Principle:Eventual Inc Daft Row Filtering
| Knowledge Sources | |
|---|---|
| Domains | Data_Engineering, Data_Transformation |
| Last Updated | 2026-02-08 00:00 GMT |
Overview
Technique for filtering DataFrame rows based on boolean predicate expressions.
Description
Row filtering applies a boolean predicate to each row and retains only rows where the predicate evaluates to True. Rows where the predicate evaluates to False or Null are discarded. This supports complex conditions with AND/OR/NOT logic, comparisons, function calls, and even SQL expression strings. Row filtering is one of the most fundamental DataFrame operations and is critical for data cleaning, subsetting, and conditional analysis.
Usage
Use row filtering when you need to filter data based on conditions.
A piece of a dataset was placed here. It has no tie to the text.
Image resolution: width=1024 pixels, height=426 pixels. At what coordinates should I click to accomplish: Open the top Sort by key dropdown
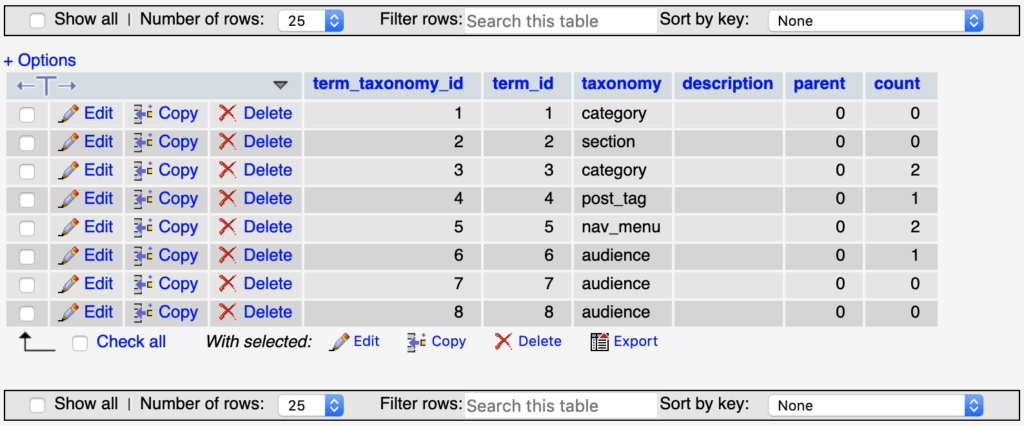coord(876,21)
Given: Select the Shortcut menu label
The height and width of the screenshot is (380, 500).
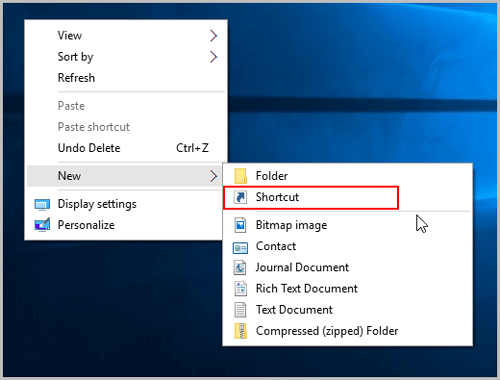Looking at the screenshot, I should pyautogui.click(x=277, y=197).
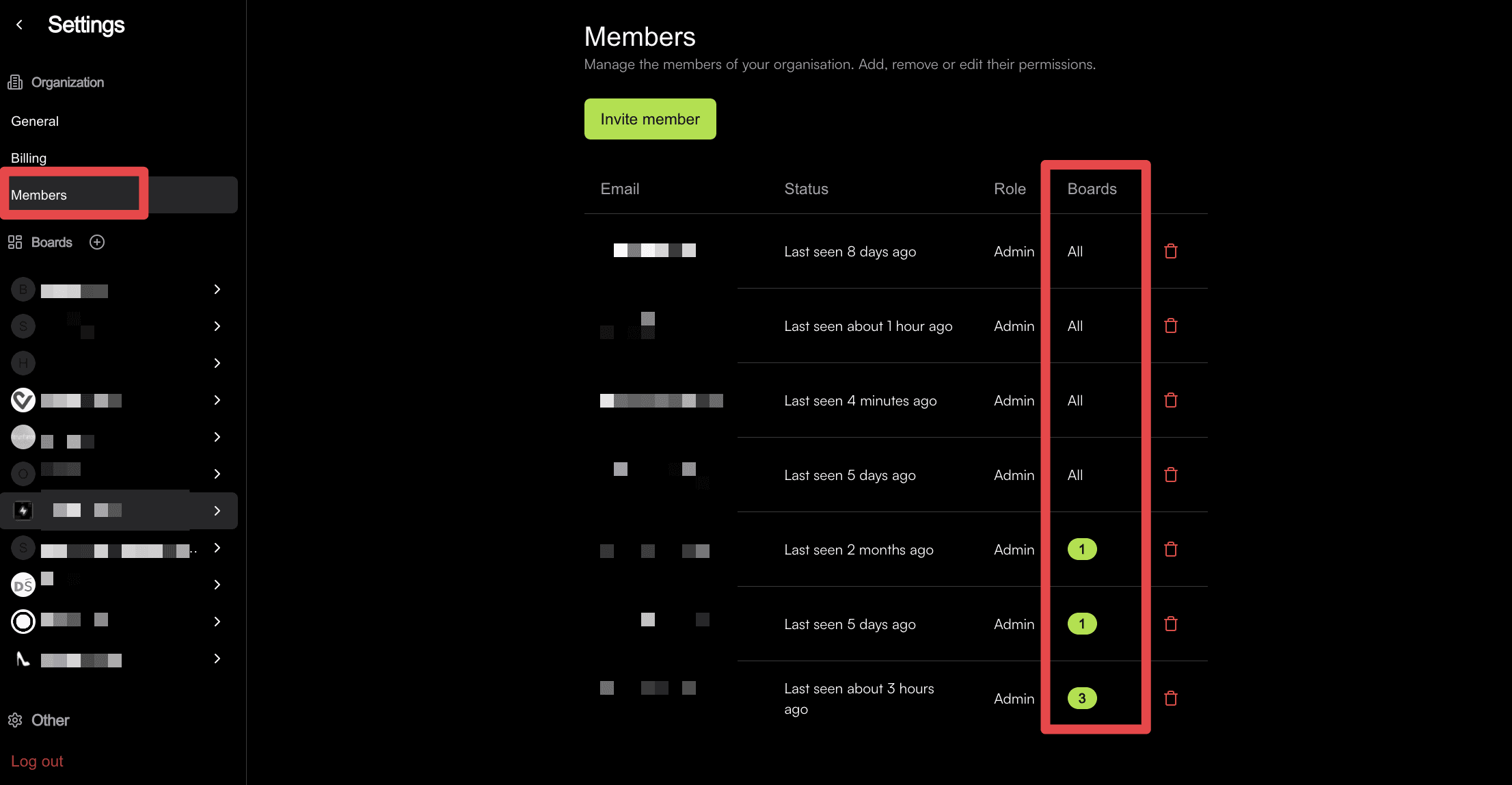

Common scenarios include removing invalid records, selecting data within a date range, filtering by category, applying business rules, and subsetting data for analysis.
Theoretical Basis
Row filtering implements the relational selection (sigma) operation:
Relational Algebra:
sigma_{predicate}(R)
SQL Equivalent:
SELECT * FROM R WHERE predicate
Pseudocode:
where(df, predicate):
result = []
for row in df:
if evaluate(predicate, row) == True:
result.append(row)
return result
Predicate Composition:
- AND: (expr1) & (expr2)
- OR: (expr1) | (expr2)
- NOT: ~(expr)
- Comparison: expr1 > expr2, expr1 == expr2, etc.
Null Semantics:
- NULL comparisons yield NULL (not True)
- Rows with NULL predicates are excluded
The query optimizer can push filter predicates closer to data sources (predicate pushdown), enabling partition pruning and reducing the amount of data read from storage.